* INFORMATION GIVEN *
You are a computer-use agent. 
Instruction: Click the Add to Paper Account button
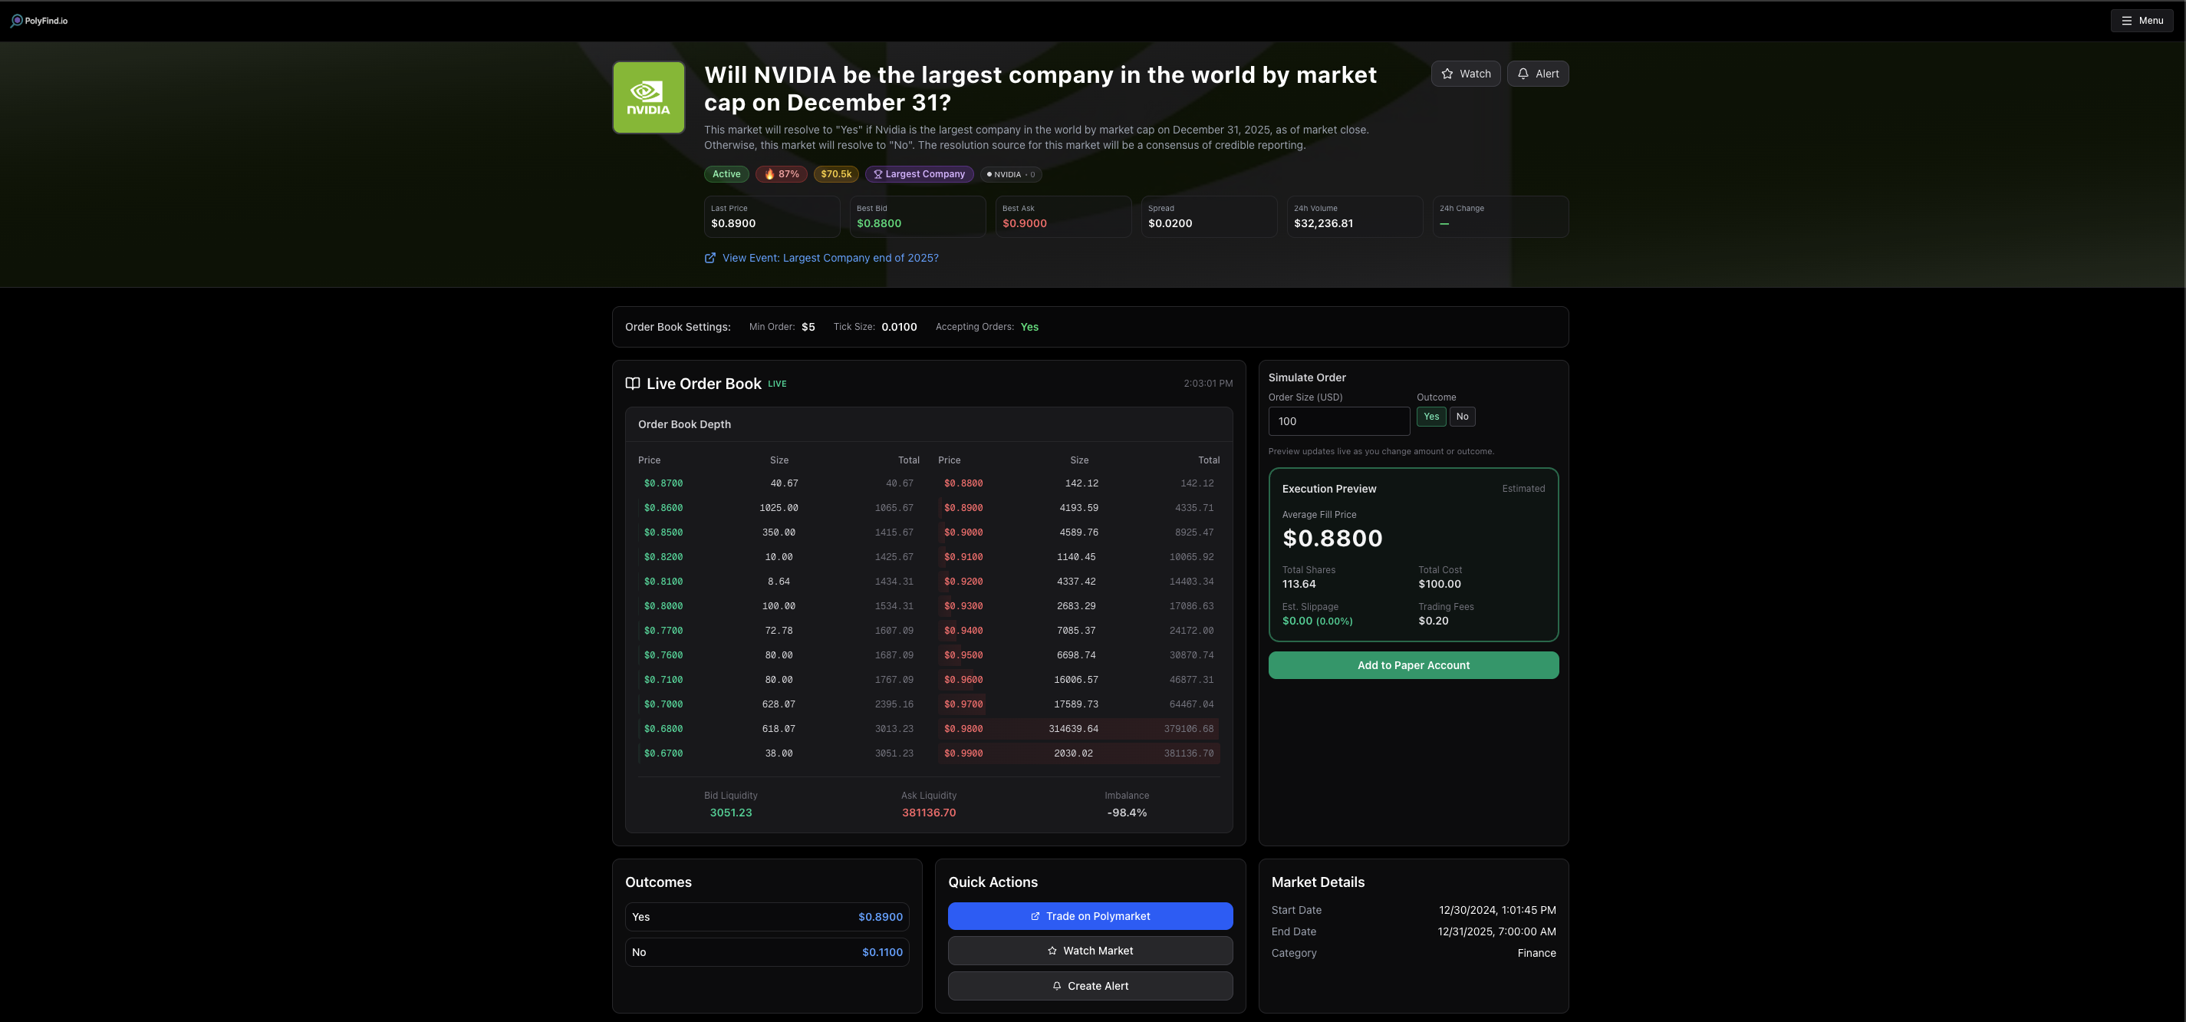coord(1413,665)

...

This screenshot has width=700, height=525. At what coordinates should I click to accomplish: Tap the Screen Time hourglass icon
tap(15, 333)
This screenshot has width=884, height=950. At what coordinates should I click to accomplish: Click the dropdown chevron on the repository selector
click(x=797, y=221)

* * *

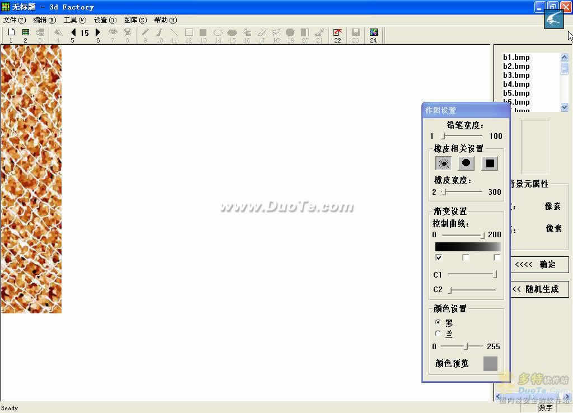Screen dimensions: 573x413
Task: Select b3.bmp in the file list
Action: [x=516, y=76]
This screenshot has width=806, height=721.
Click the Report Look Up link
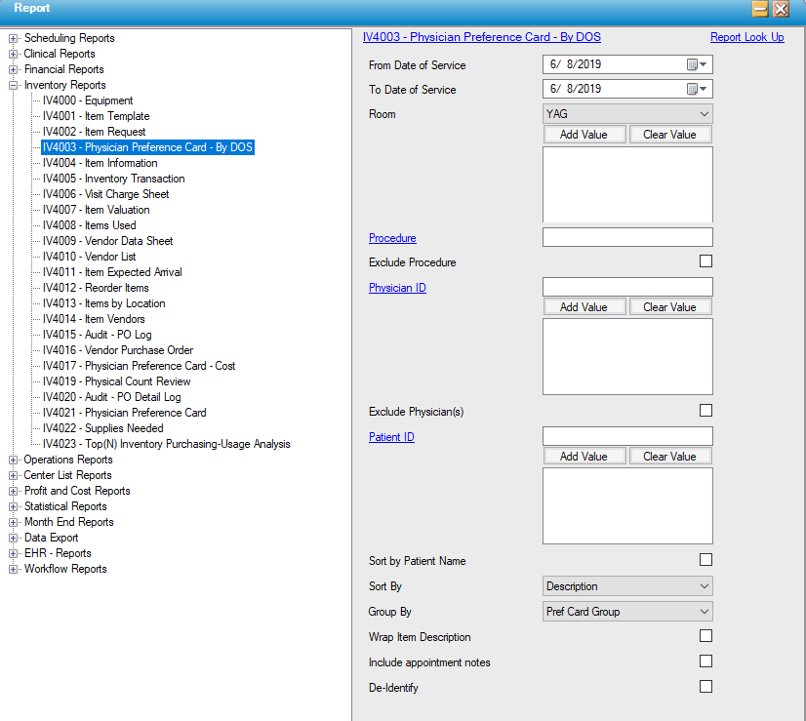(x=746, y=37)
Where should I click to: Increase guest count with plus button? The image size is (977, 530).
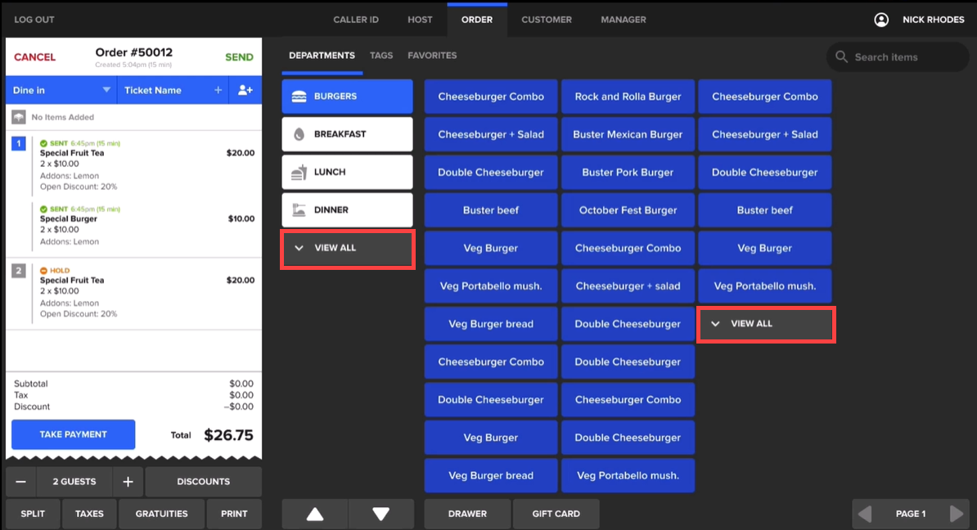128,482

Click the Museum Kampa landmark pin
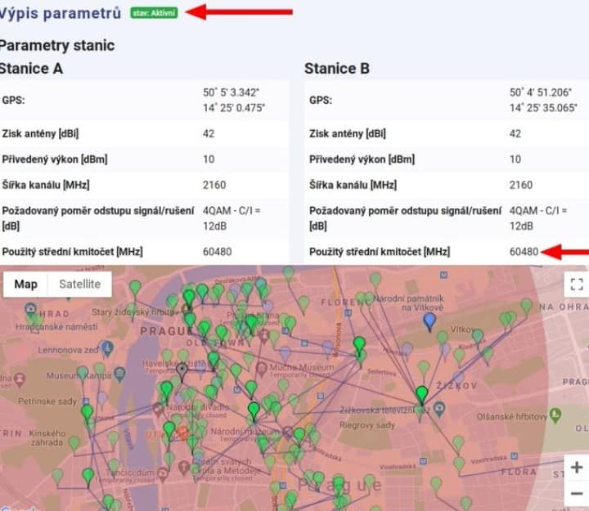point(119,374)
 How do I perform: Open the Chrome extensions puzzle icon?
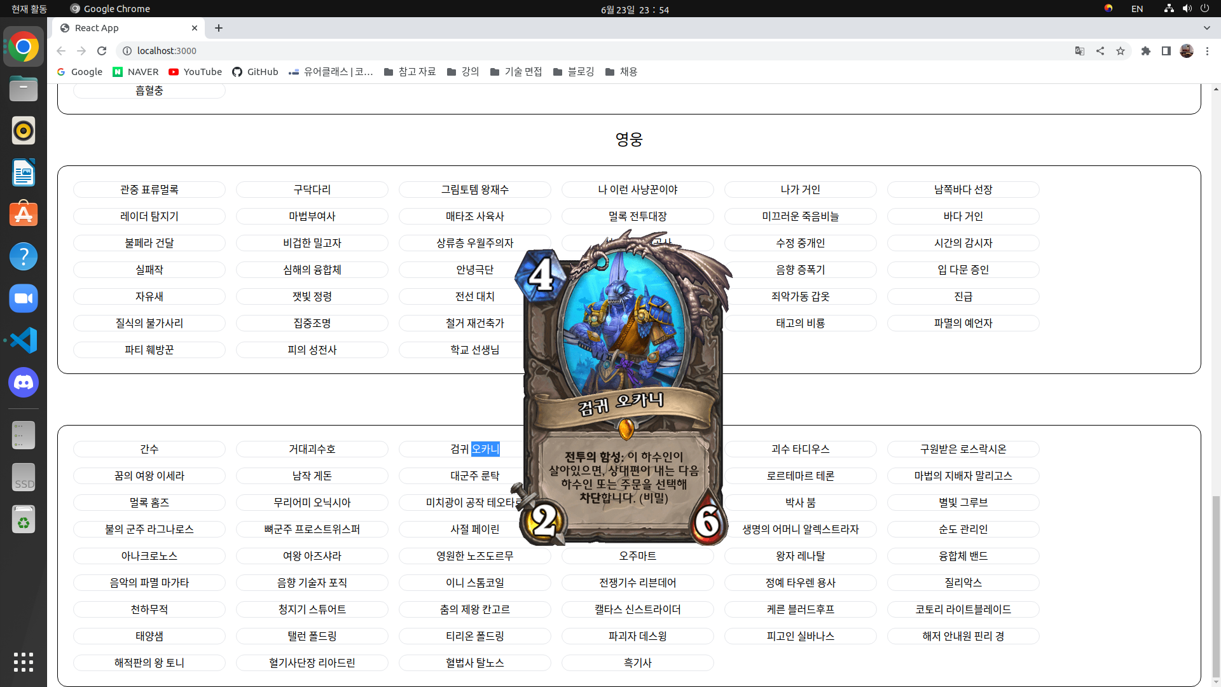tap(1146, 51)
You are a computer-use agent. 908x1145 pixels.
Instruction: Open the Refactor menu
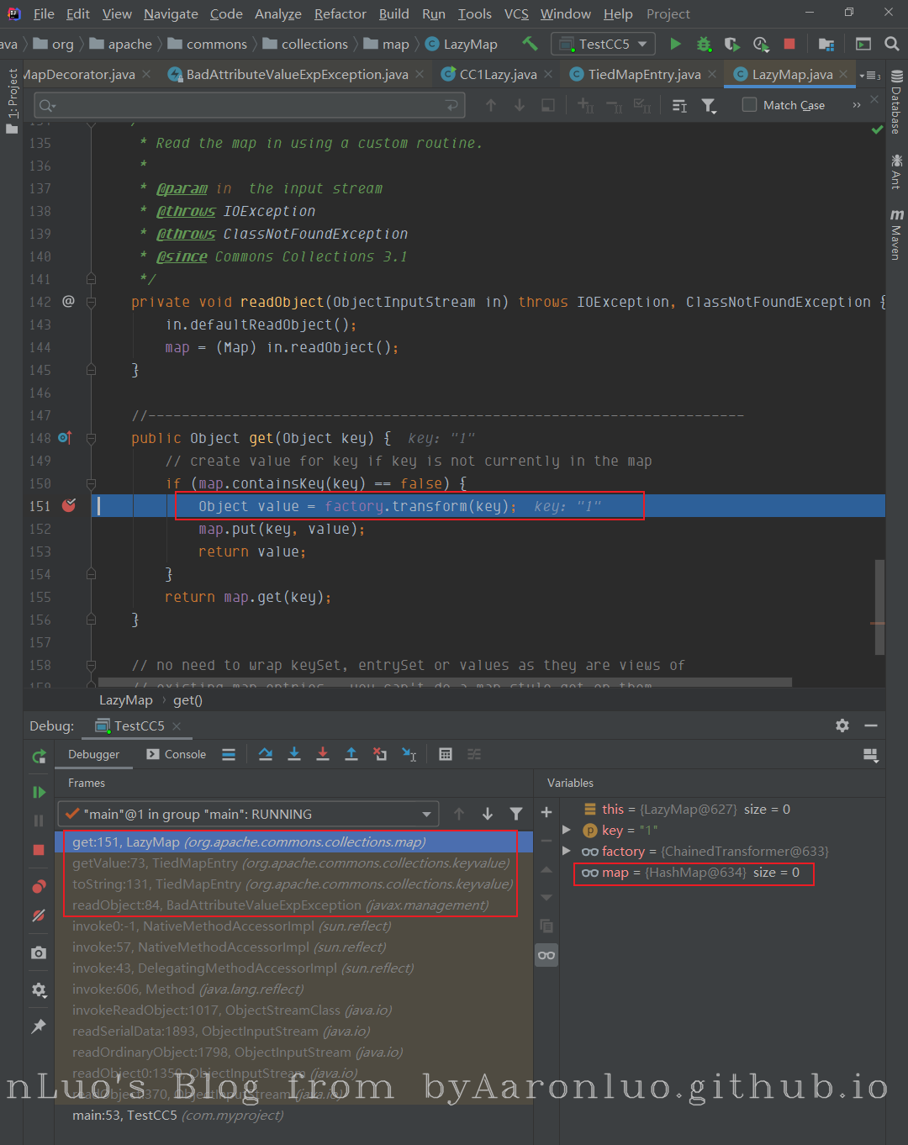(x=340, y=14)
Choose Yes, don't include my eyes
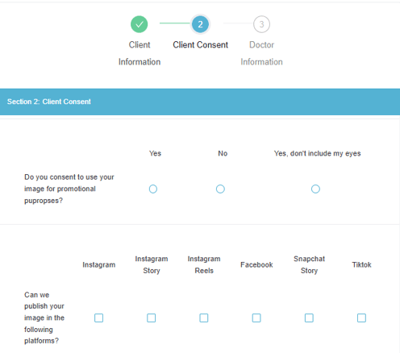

* PROBLEM STATEMENT *
Extract the records above, beginning at the line that contains "This screenshot has width=806, height=721." and stopping after the line that contains "Choose Yes, don't include my eyes", and repeat them word for word. Leave out the pictures.

* TASK ANSWER *
This screenshot has width=806, height=721.
Click the Report Look Up link
(x=746, y=37)
Where should I click to: Increase guest count with plus button? The image size is (977, 530).
128,482

Click the Museum Kampa landmark pin
point(119,374)
 How do I perform: Open the Chrome extensions puzzle icon?
tap(1146, 51)
You are a computer-use agent. 908x1145 pixels.
Instruction: Open the Refactor menu
(x=340, y=14)
Choose Yes, don't include my eyes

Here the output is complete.